What we asked the organisation to do in this case:

  • Apologise to C for failing to contact them about their complaint, to clarify the points of concern and the outcomes being sought. The apology should meet thestandards set out in the SPSO guidelines on apology available atwww.spso.org.uk/information-leaflets.

In relation to complaints handling, we recommended:

  • Complaint responses should consider and respond fully to the issues raised in accordance with The Model Complaints Handling Procedure. They should consider any relevant national or local guidance in both the investigation and response and identify and action learning.

We have asked the organisation to provide us with evidence that they have implemented the recommendations we have made on this case by the deadline we set.

  • Case ref:
    202300707
  • Date:
    October 2024
  • Body:
    Lanarkshire NHS Board
  • Sector:
    Health
  • Outcome:
    Some upheld, recommendations
  • Subject:
    Nurses / nursing care

Summary

C complained on behalf of a relative (B), about the care and treatment provided by the board to B's late spouse (A).
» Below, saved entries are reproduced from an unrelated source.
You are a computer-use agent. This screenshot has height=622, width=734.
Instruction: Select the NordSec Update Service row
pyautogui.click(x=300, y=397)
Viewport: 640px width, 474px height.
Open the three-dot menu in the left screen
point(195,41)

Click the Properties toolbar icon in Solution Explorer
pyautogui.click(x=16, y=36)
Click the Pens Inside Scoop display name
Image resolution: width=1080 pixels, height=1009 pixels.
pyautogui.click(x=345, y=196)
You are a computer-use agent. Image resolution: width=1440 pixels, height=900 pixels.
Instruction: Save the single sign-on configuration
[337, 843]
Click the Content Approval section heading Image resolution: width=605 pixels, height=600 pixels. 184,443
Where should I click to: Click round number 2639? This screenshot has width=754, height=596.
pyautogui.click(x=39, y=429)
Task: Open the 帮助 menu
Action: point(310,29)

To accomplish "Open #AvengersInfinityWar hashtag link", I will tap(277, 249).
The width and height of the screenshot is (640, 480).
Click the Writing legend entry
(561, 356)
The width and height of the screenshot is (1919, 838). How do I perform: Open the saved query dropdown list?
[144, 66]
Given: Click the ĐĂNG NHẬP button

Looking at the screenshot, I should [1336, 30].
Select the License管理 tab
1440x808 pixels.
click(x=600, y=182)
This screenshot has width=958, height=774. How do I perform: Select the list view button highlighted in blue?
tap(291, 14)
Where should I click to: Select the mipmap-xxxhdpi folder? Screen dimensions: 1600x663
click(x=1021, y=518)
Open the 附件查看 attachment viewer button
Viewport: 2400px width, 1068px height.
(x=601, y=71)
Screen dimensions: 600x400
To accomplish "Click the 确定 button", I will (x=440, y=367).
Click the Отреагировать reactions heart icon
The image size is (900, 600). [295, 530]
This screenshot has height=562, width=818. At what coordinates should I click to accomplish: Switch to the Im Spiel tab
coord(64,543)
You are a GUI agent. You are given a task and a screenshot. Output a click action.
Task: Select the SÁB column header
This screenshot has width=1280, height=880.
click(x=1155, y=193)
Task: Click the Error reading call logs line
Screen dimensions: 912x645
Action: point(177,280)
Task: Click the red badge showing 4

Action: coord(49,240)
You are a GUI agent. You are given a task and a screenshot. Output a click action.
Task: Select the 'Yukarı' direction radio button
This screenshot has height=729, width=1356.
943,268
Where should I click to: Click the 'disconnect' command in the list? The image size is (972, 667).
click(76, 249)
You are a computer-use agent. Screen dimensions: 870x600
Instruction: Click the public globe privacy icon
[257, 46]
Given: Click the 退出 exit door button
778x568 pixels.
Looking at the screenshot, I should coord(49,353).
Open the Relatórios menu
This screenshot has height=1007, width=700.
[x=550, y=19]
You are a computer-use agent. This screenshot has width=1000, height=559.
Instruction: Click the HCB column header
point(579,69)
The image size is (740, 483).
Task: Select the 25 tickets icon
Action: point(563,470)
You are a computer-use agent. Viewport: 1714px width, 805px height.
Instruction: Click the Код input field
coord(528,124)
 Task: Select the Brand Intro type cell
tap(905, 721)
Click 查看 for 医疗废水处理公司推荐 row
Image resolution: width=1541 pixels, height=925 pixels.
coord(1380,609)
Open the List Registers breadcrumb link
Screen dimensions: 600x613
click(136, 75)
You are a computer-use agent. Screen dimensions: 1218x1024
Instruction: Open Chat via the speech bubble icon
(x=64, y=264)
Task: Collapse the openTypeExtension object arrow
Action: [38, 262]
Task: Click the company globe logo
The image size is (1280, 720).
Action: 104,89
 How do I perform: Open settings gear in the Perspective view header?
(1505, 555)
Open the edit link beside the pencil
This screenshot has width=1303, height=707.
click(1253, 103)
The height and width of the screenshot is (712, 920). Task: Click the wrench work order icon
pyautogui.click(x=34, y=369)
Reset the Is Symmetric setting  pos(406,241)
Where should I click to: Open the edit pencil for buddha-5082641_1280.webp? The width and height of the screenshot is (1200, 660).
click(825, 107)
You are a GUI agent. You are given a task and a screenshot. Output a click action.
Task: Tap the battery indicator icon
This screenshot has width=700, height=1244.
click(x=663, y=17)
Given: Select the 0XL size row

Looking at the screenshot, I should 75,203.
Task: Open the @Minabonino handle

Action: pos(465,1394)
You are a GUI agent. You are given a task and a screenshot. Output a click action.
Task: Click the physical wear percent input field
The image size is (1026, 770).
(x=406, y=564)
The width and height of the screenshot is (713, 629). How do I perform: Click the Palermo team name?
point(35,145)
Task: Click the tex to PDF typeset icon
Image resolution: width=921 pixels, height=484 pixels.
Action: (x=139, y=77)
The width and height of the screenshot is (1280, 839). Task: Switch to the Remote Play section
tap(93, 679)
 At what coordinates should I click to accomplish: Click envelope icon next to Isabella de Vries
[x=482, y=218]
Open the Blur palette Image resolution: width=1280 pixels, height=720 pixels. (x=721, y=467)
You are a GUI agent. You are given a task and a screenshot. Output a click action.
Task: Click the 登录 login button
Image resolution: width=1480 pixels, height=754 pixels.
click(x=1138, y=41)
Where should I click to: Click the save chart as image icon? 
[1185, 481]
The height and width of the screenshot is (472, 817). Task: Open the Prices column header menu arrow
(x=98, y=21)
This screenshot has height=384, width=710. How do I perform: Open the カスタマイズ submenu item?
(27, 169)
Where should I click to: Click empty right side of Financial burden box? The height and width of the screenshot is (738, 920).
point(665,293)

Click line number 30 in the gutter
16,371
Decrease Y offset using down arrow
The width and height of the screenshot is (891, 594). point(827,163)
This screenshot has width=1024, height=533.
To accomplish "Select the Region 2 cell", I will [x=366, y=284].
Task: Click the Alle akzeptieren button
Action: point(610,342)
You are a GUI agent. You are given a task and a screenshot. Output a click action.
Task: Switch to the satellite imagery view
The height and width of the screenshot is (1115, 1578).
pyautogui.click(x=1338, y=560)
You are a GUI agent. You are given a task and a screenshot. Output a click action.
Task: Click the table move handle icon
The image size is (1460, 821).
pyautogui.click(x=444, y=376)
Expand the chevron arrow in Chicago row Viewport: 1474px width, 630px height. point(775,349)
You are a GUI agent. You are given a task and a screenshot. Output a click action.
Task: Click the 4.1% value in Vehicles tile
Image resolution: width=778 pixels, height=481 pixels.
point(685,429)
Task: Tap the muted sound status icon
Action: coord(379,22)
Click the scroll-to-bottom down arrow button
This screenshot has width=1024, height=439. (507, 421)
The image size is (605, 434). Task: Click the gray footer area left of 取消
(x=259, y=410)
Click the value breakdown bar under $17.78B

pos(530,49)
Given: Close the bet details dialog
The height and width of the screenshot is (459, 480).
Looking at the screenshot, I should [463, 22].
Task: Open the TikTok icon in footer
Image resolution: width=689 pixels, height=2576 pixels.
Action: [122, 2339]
When A first felt unwell, they visited their GP on three occasions where they were prescribed antibiotics and told they had a chest infection. Following an x-ray, A was prescribed medication to increase the amount of urine produced, with a plan to carry out a follow up x-ray. A visited the GP again with breathlessness and was referred to the hospital where they were admitted and diagnosed with COVID-19. Blood tests showed that A had an infection and a chest x-ray reported fluid on the right side of A’s chest. A was initially treated for infection with COVID-19 and a suspected bacterial infection. A was discharged from hospital with a plan to repeat the x-ray as an outpatient. A few days later, A was readmitted and diagnosed with lung cancer and was showing signs of spinal cancer.

A was further told that there was a cancerous tumour pressing on their lungs. A’s breathing worsened, they had severe weight loss and they were not eating. Only one family member at a time was permitted to visit A. Staff said that more of A's family would be able to visit if their condition deteriorated. A remained in hospital until their death a week later.

In considering C’s complaint, we took independent advice from a consultant in general and respiratory medicine and a senior nurse. We found that the decision to discharge A from hospital was reasonable and did not uphold this aspect of C's complaint. However, we found that it was unreasonable that A's pleural effusion (fluid build up) was not treated on or shortly after admission. Therefore we upheld the complaint that the board unreasonably failed to carry out further investigations whilst A was on the ward.

We also found that A was unreasonably left sitting and sleeping in a chair during their admission, that A’s family were not given any additional time to visit when A was at end of life and that there was a failure by the board to notify A’s family that their condition was rapidly deteriorating. We upheld these aspects of C's complaint.

Recommendations

What we asked the organisation to do in this case:

  • Apologise to C for the specific failings identified in respect of these complaints. The apology should meet the standards set out in the SPSO guidelines on apology available at www.spso.org.uk/information-leaflets.

What we said should change to put things right in future:

  • Further investigations should be carried out in line with the expected standards for management of pleural effusions in the context of acute admissions.
  • In such circumstances, staff should contact the family promptly to inform them of a patient’s deterioration.
  • Relevant staff should be aware of changes to guidance.
  • The person-centred care plan should be fully completed for each patient and updated with a changing deteriorating picture. When a patient is nursed in a chair it should be clearly documented that this is an informed choice to ensure person centred decision making and regular skin checks completed. Recliner chairs should be obtained promptly where required.

We have asked the organisation to provide us with evidence that they have implemented the recommendations we have made on this case by the deadline we set.